U.N. revises refugee guidelines to show Iraq safer

By Laura MacInnis
Reuters
Tuesday, May 5, 2009 9:43 AM

GENEVA (Reuters) - Violence in Iraq has waned enough for the United Nations to stop recommending that most Iraqis get automatic refugee status abroad, the U.N. High Commissioner for Refugees said on Tuesday.

Some of the 1.5 million Iraqis living outside their country, which descended into sectarianism after U.S.-led forces invaded in 2003, should now be able to return safely, UNHCR spokesman Ron Redmond said.

"The three areas of Iraq -- north, central and south -- all show varying degrees of improved security," he told a news briefing in Geneva, announcing a revision to the U.N. refugee agency's guidelines for host-country governments.

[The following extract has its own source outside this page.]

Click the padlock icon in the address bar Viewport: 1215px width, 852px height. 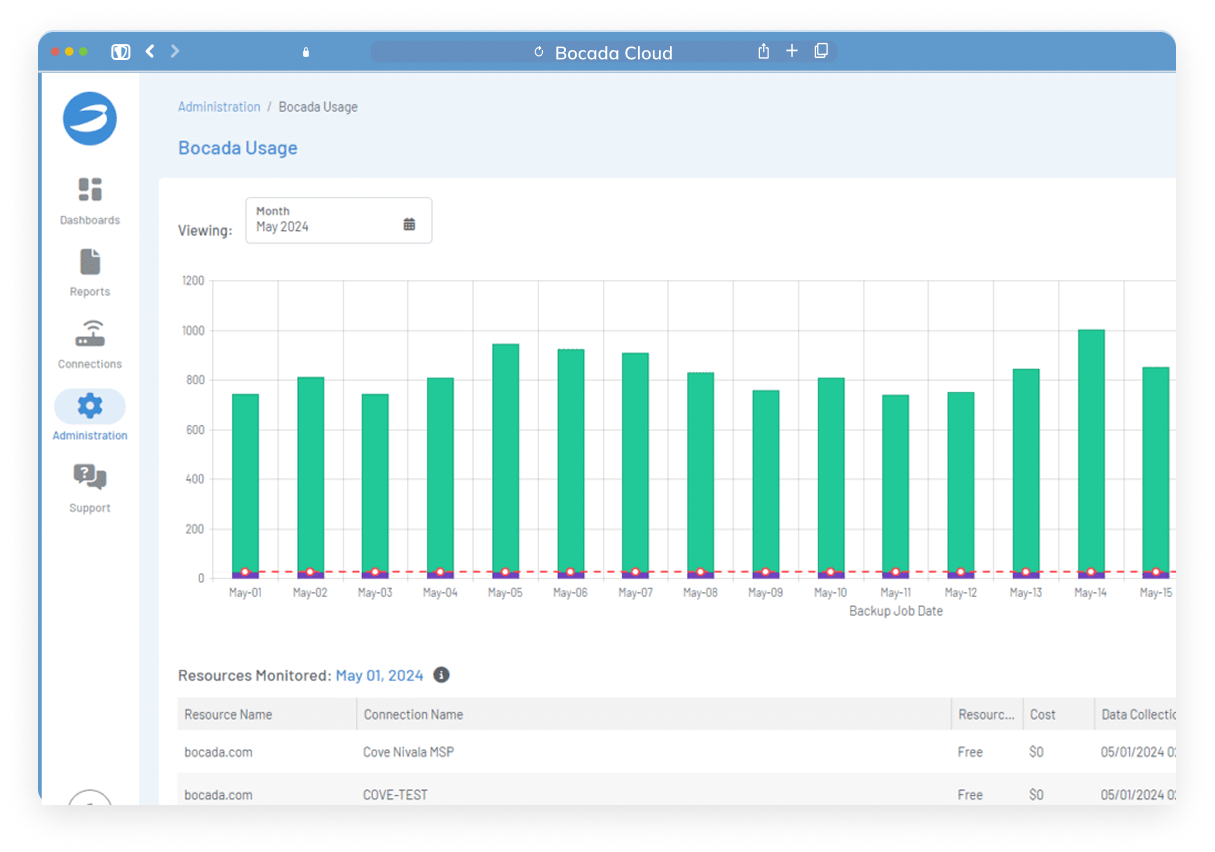coord(306,51)
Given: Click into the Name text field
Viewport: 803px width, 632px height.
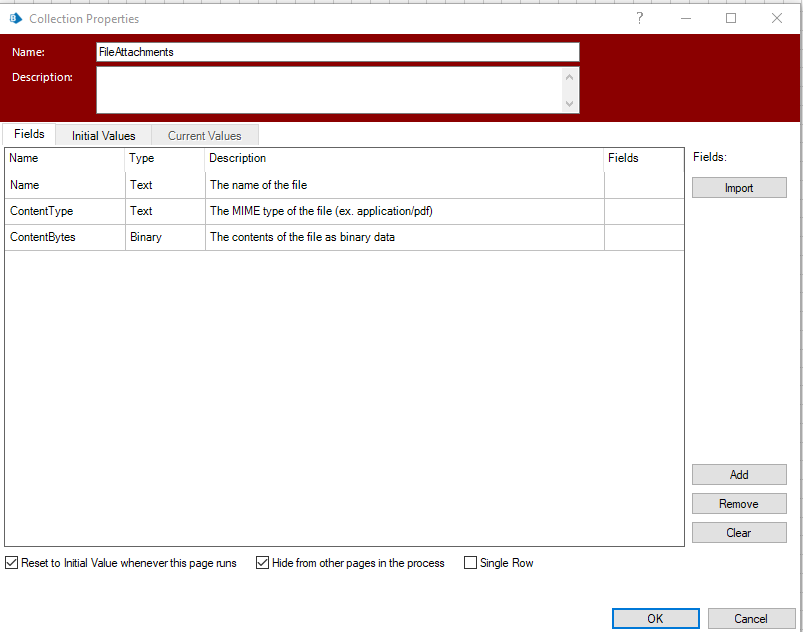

International assistance is still required to help asylum-seekers from Iraq's central core, including the capital Baghdad, where violence, conflict and abuse go on, Redmond said.

But he said conditions in the north and south, including Al-Anbar province, had "improved considerably," prompting the new guidance that he described as "a normal procedure that the UNHCR carries out as the situation warrants."

The Geneva-based agency previously said all Iraqis from the central and southern governorates -- with some exceptions, like those who committed war crimes -- should be considered refugees.

Most of the 1.5 million Iraqis living abroad are in Syria and Jordan, though many have also sought shelter in Lebanon, Egypt, and further afield. Last year, more than 40,000 Iraqi asylum seekers lodged applications for refugee status in the West.

INDIVIDUAL INTERVIEWS URGED
Under the new UNHCR guidelines, governments reviewing asylum requests from Iraqis from the semi-autonomous northern region and the south are urged to assess whether claimants are at direct risk because of their religious, ethnic or professional affiliation, or their sexual orientation.

"We are now saying rather than blanket consideration, these people can be given individual interviews to determine their status," Redmond said, saying that specific groups of people in those regions may still require protection.

These include public officials, U.N. and other aid workers, journalists, human rights activists, homosexuals, and people seen to be affiliated with opposing armed groups, political factions, multinational forces and foreign companies, he said.

Some Iraqis sheltering abroad may also begin to go back to the calmer regions, but should not be forcibly repatriated or encouraged to leave all at once, according to the UNHCR.

"The improvement of the situation in Iraq does not yet constitute fundamental change sufficient to promote or encourage massive returns to Iraq," Redmond said, underlining that Iraqis who have refugee status abroad should be allowed to retain it.

"Return should be considered strictly on an individual basis after due consideration is given to the security situation in the area of return, whether the person can return to the place of origin, and if there is the necessary support structure for normal reintegration," he said.

The UNHCR is also telling governments to avoid repatriating Iraqis to parts of the country they did not originate from, and to exercise caution with the return of people to southern areas.

Iraqis from the provinces of Baghdad, Diyala, Kirkuk, Nineveh which includes the city of Mosul, and Salahuddin are not being encouraged to return home yet.

"UNHCR believes that all asylum-seekers from these areas continue to need international protection and should not be sent back there," Redmond said.